His performance, though, was disappointing. I'd heard just one piece by Tone before coming to his concert, his Anagram for Strings, a beautiful slidey acoustic piece full of his Fluxus roots. His live show, though, was entirely made up with bombastic glitchy digital textures played off CDs (he invented the damaged CDs trick long before Markus Popp adopted it). It lacked musical dynamics, variety, subtlety, vulnerability. Lit by a table lamp, Tone cut a dignified and humane figure on the stage in his small steel-rimmed glasses, the essence of serious concentration. Yet it felt like he was doing little more than assert his authorship of a thing too random really to have been authored in the first place, and too abstract to appeal to the human ear.

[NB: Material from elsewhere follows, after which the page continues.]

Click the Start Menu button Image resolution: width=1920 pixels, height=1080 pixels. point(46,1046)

There was certainly something liberating in Tone's self-awarded freedom from the imperatives of entertainment. In a world where entertainment is the main source of bombast, though, it was a shame that his alternative to entertainment had, itself, to be so bombastic. One precious moment when he framed some sounds with valuable margins of silence aside, there was little respite for the ear. But still, you could feel sort of special to be in here on a Friday night. You could feel virtuous that none of the sugar of entertainment was in your chosen... entertainment.

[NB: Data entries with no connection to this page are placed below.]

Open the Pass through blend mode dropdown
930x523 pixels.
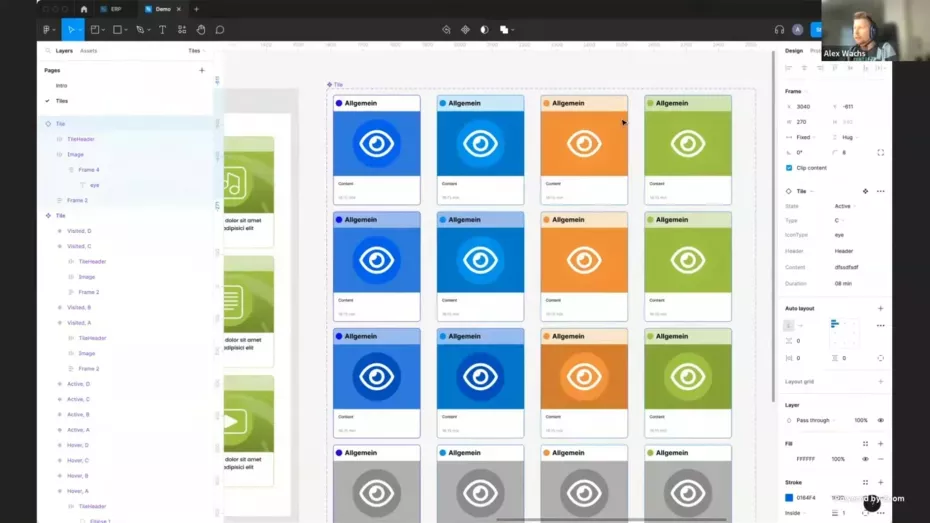tap(818, 421)
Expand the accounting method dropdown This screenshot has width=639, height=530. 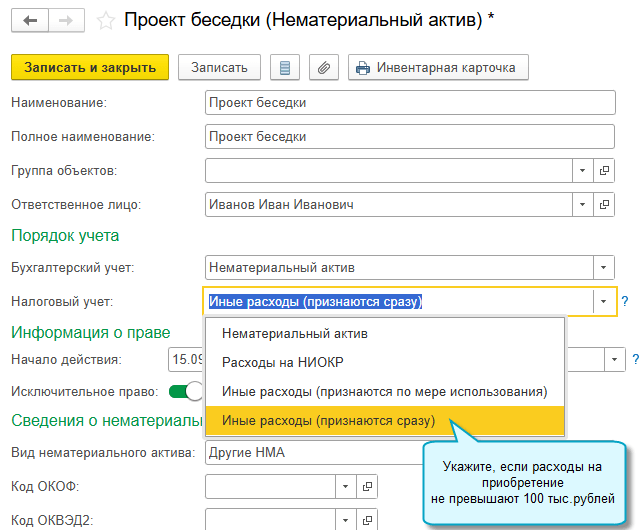[602, 268]
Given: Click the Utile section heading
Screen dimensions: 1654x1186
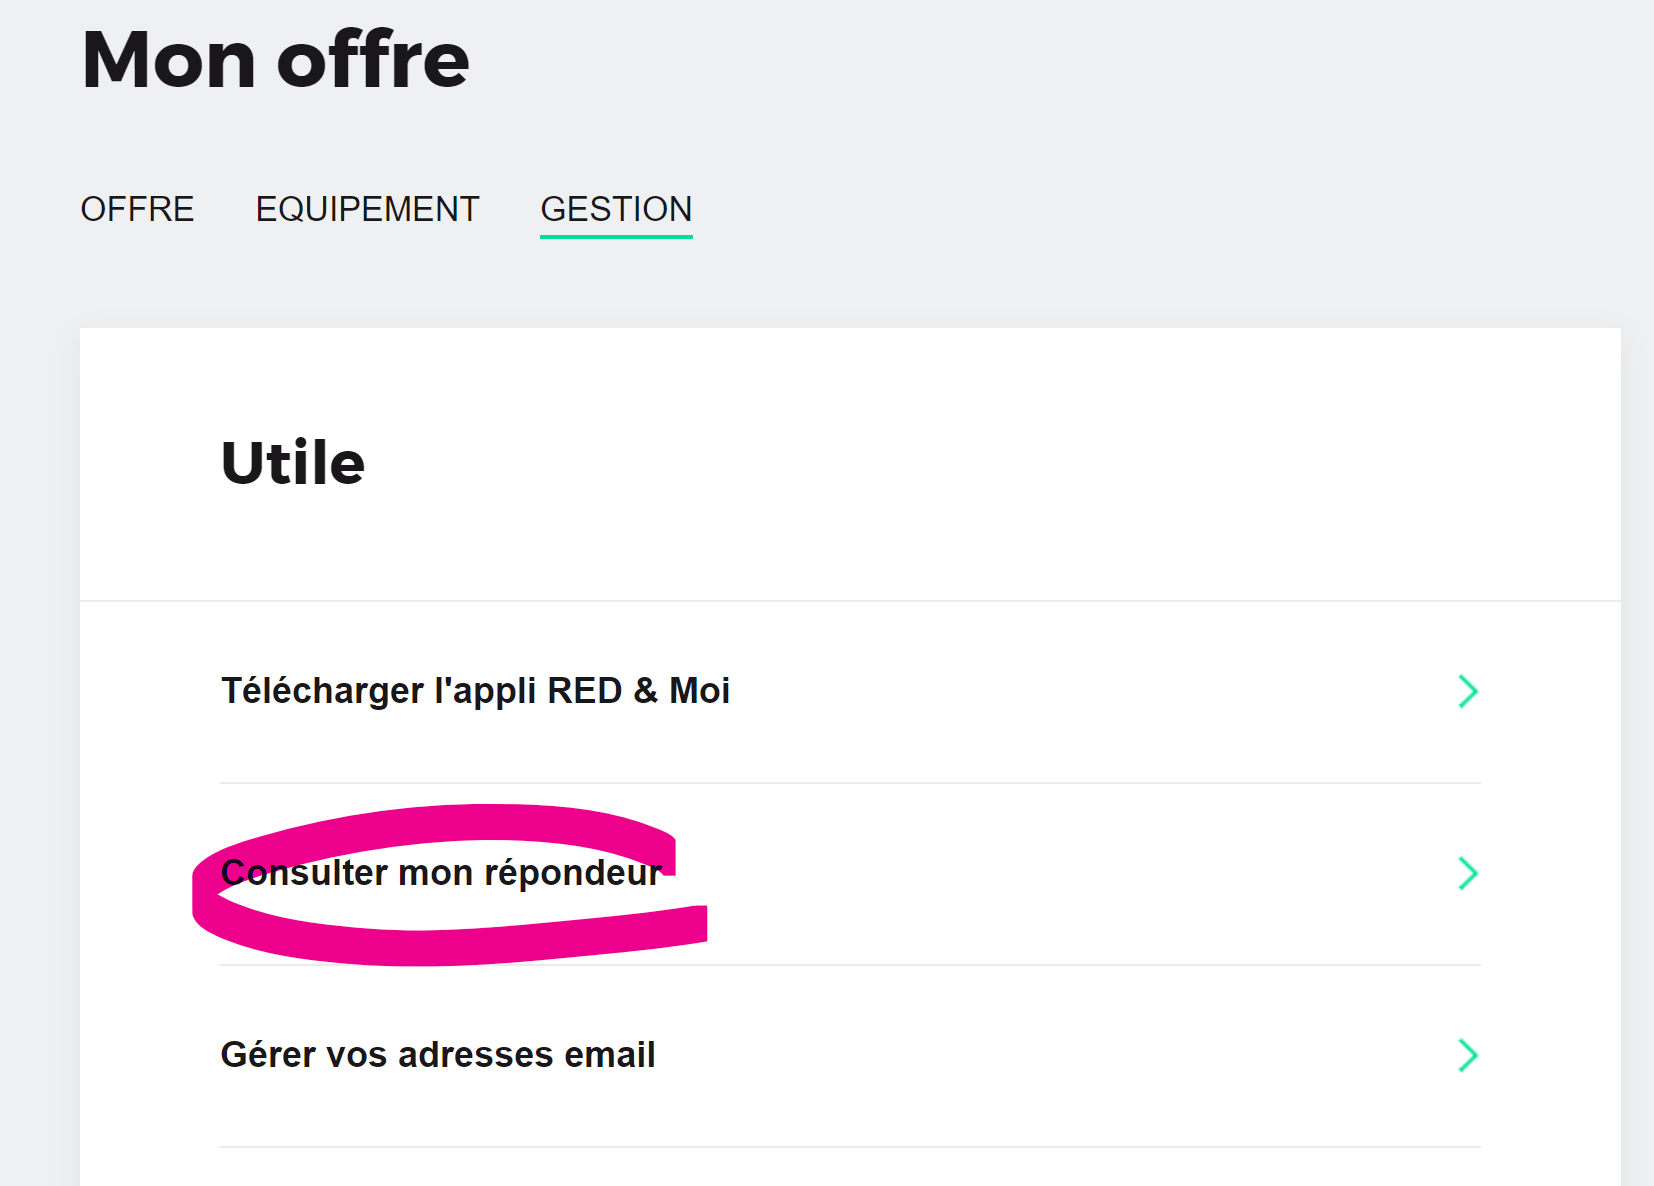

When I got home I googled the unpopular lady sitting next to me, Shelley Hirsch. I actually found her work very impressive. Sort of Robert Ashley meets early Laurie Anderson by way of Meredith Monk. Shelley engages (though ostranenically) with the world of entertainment, parodying all sorts of pop and jazz styles, and isn't afraid of telling stories. This, in purist circles, is frowned upon -- perhaps it's too close to the entertainment values that prevail in the big world outside. A New York Press review of one of Shelley's records, for instance, says:

"Half the album is wasted on embarrassingly corny narrative pieces. Straight narrative somehow seems at odds with avant-garde experimentation; it's very hard to pull off and the examples of those who have succeeded are few... Jean Luc Godard famously said that movies should have a beginning, a middle, and an end, but not necessarily in that order. If Shelley Hirsch had taken his advice and applied it to her new album States, she would have created a masterpiece." It sounds remarkably close to a silly parody review I once wrote of Stars Forever, ostensibly from a magazine called The Mire. "The tragedy is that, had Momus erased the story-telling tropes and released this record as thirty instrumentals," ran the review, "it would have been one of the best albums Warp never released".

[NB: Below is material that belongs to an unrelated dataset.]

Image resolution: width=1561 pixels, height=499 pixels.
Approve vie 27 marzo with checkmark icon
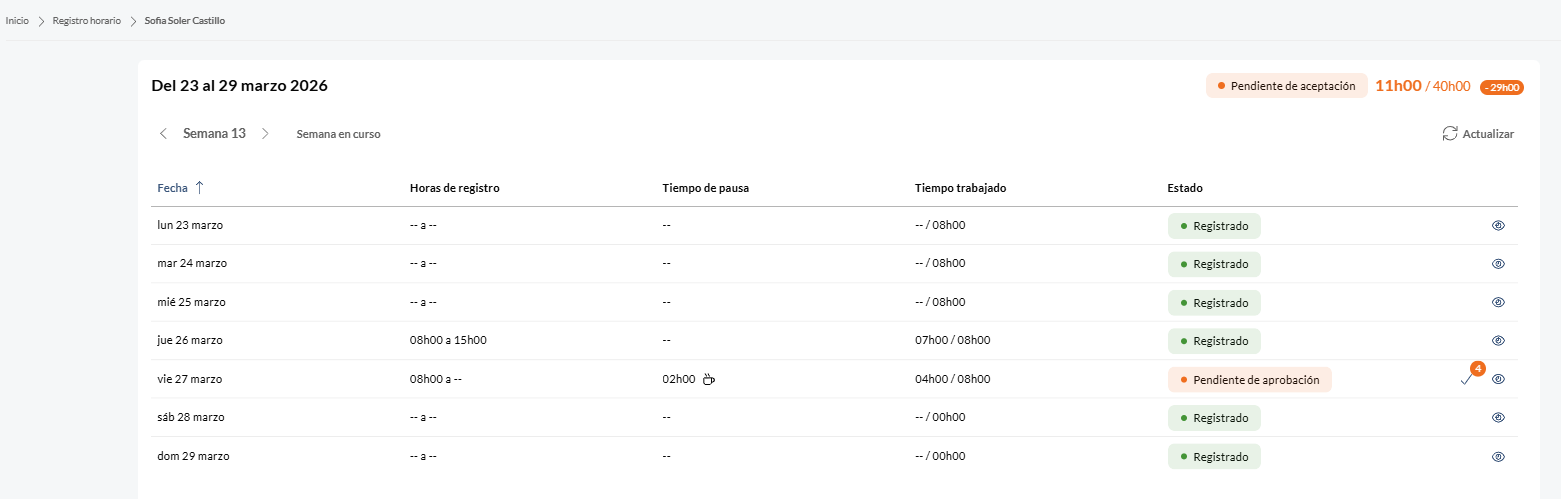(x=1466, y=380)
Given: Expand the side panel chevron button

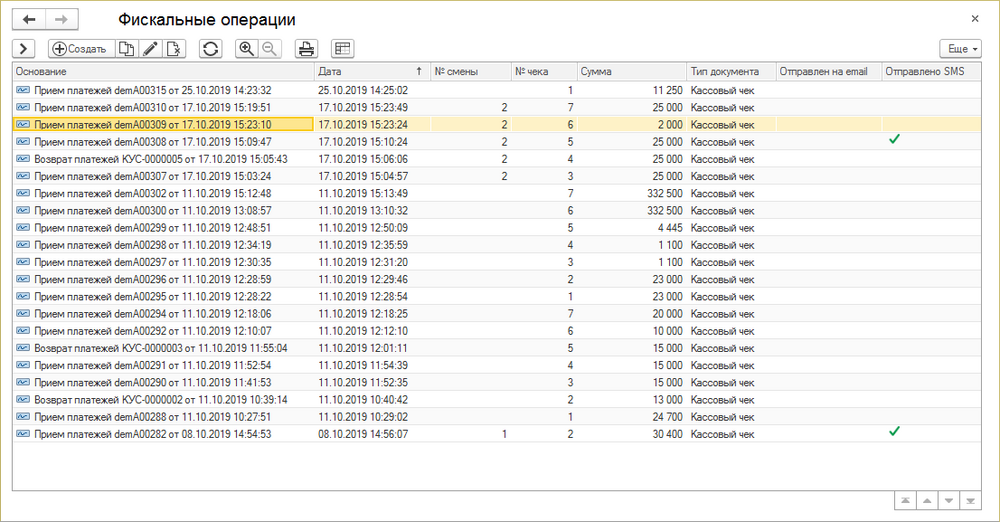Looking at the screenshot, I should coord(24,48).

This may be the explanation for my inability to get into The Wire's hallowed pages (laid out by my sleeve designer, James Goggin). Shelley too seems pretty much banned from the magazine. For some purists, narrative is taboo. Storytelling sucks. If you tell stories, you're apparently able to hack it out there in the big world, with its big sugary entertainment values. You're banished to the heart of Friday night, with its idiot drunks, its greedy promoters, its fucking, brawling, kissing and stumbling. Out there, everything is a story.

The Far In, Far Out World of Shelley Hirsch (PS1 Radio): Real Player or iTunes.

(By the way, the reason I don't think storytelling and the avant garde have anything to fear from each other is laid out in The Electroacoustics of Humanism.)